╔══
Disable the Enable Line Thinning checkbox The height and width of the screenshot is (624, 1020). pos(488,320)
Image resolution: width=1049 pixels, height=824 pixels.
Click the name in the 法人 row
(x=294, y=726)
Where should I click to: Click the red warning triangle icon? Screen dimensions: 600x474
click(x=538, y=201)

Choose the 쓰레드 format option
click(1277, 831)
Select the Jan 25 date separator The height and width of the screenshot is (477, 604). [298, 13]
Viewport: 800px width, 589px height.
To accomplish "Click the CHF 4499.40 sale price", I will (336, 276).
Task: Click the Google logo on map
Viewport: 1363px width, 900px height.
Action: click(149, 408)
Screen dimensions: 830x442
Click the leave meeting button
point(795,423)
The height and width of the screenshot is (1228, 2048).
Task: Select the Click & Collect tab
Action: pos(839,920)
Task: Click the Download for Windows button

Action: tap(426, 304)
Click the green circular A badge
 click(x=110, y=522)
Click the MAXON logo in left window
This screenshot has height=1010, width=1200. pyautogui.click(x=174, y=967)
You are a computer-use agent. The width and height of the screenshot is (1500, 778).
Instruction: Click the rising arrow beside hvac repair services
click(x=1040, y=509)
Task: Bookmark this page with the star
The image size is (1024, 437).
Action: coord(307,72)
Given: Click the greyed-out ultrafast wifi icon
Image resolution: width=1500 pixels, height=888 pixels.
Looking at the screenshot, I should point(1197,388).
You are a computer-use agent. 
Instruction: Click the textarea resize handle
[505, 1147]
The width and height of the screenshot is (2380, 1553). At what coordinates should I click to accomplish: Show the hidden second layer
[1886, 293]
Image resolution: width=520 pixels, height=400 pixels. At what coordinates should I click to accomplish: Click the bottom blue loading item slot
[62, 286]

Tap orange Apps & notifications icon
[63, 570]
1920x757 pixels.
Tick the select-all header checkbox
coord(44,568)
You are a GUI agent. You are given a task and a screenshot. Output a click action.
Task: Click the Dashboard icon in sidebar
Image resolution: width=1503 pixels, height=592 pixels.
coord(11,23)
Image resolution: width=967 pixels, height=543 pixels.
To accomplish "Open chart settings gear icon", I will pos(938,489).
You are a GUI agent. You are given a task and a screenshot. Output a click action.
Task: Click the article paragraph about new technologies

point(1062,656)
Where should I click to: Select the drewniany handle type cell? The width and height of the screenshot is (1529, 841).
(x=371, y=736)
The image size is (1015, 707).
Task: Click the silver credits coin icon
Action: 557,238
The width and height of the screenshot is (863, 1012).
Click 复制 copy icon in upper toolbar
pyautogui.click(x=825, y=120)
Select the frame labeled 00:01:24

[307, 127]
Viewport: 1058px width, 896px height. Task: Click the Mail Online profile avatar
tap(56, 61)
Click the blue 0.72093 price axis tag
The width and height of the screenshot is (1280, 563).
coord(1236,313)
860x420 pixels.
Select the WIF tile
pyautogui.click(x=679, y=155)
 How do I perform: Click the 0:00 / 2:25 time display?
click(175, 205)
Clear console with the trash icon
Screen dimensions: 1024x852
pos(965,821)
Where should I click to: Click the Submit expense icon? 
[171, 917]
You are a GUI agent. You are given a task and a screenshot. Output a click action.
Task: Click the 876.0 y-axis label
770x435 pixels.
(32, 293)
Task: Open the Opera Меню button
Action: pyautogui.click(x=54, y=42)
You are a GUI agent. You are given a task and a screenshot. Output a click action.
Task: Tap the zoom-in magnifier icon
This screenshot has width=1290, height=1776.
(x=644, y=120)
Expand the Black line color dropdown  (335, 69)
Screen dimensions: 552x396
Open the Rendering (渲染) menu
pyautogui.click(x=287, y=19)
╚══
> _Task goal_
A complete answer lists each line of the data that holds the word "will".

> _Task output_
To accomplish "Click the CHF 4499.40 sale price", I will (336, 276).
To accomplish "Open chart settings gear icon", I will pos(938,489).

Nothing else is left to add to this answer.